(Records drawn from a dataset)
☆ ☆ ☆

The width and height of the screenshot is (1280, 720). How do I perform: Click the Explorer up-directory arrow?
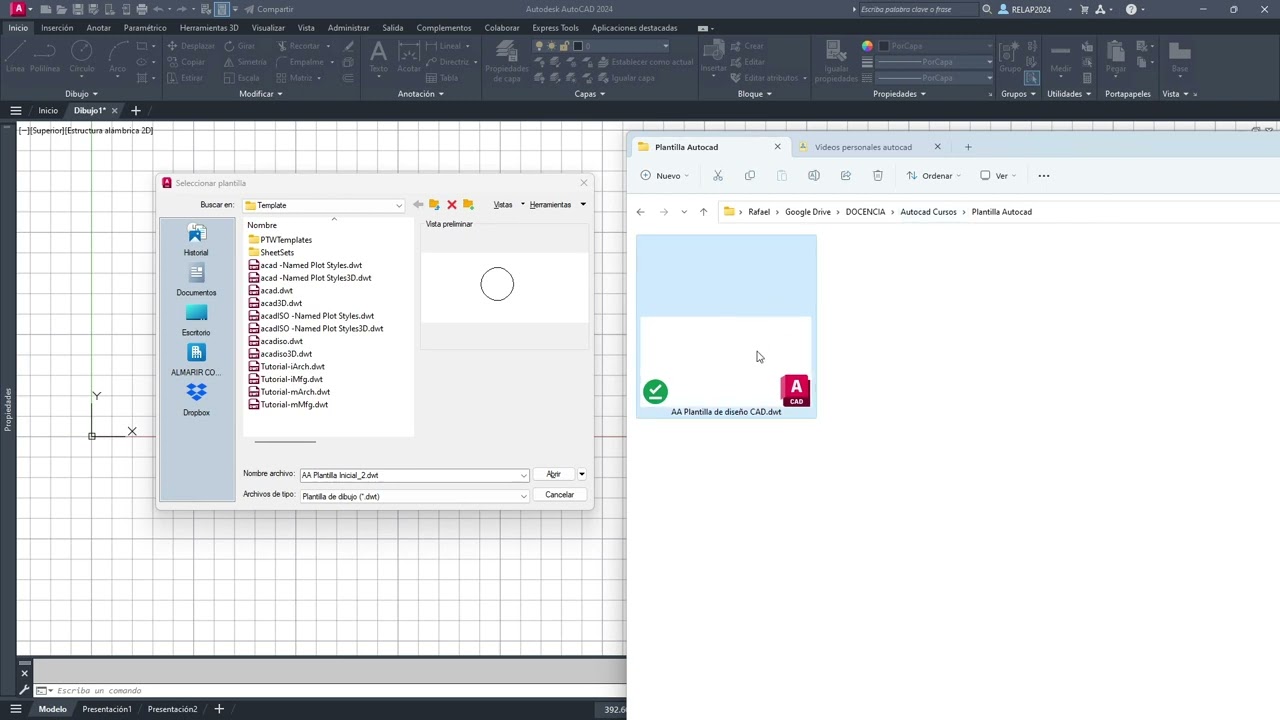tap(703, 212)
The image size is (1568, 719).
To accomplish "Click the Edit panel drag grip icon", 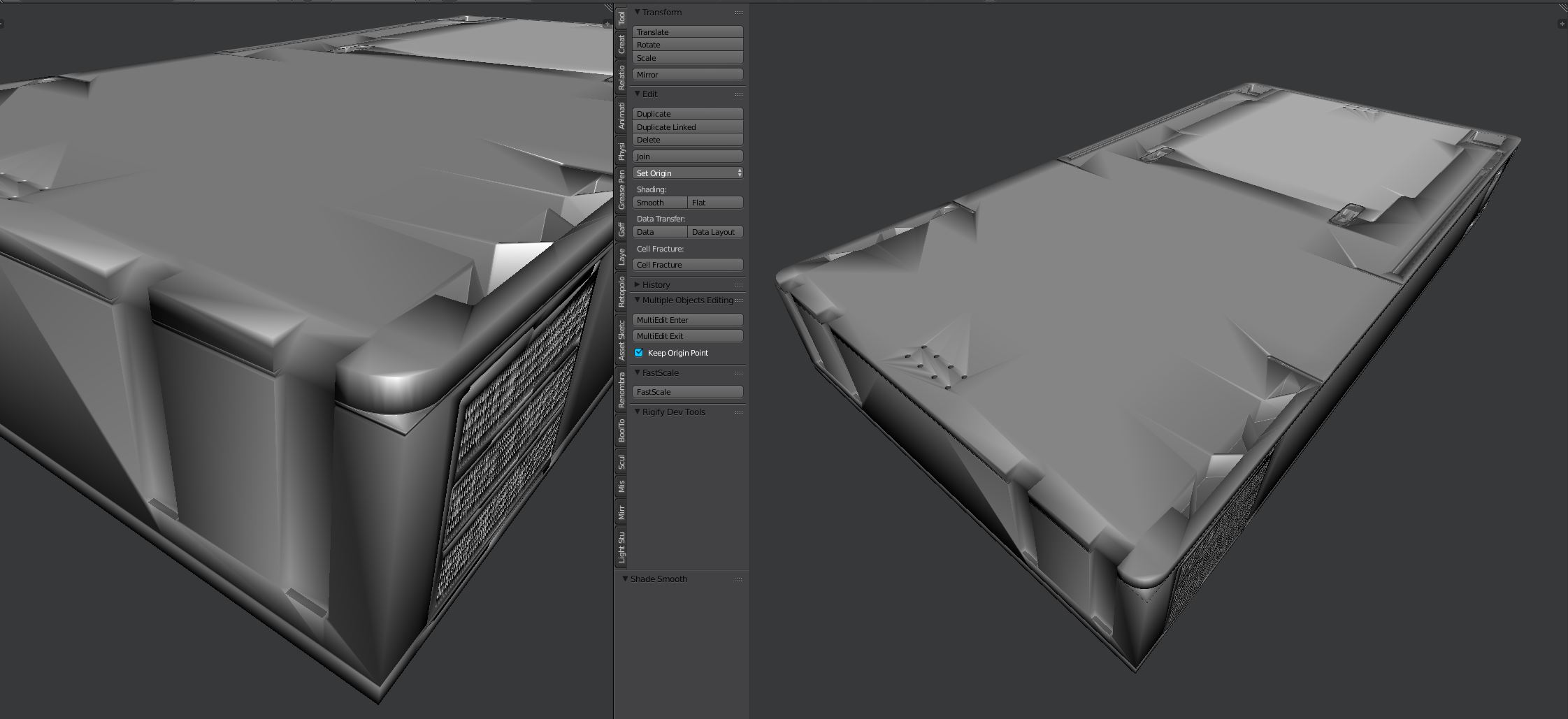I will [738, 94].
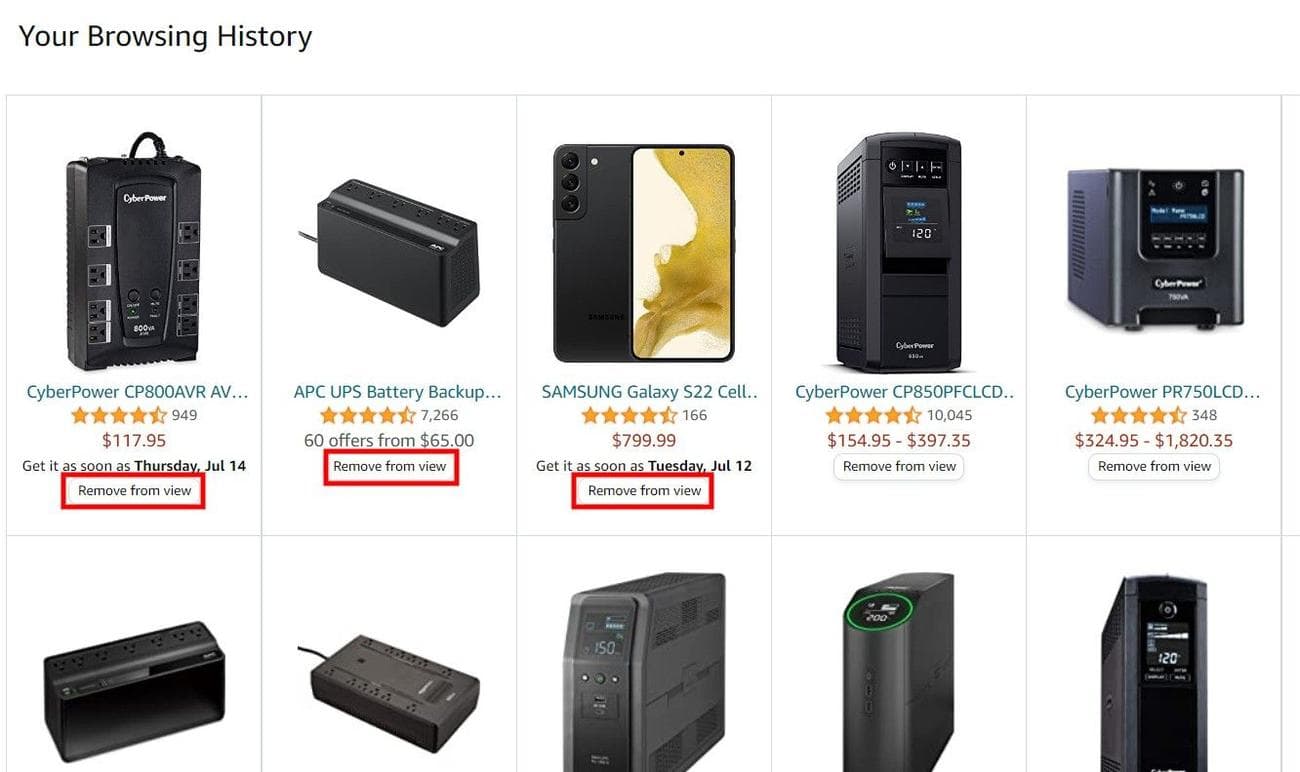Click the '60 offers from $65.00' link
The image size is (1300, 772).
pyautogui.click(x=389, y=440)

☆ ☆ ☆

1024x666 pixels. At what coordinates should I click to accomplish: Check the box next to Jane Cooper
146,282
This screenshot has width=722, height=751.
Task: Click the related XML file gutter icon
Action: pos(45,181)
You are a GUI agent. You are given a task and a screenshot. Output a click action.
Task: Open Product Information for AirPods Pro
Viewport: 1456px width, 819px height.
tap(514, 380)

☆ ☆ ☆

Find the line with "The width and" in the entries above. Set down exactly every line from it up to and including the line with "The image size is (1568, 719).", images excluded.

== Output below ==
The width and height of the screenshot is (1280, 720). How do I perform: Click the Explorer up-directory arrow?
tap(703, 212)
The image size is (1568, 719).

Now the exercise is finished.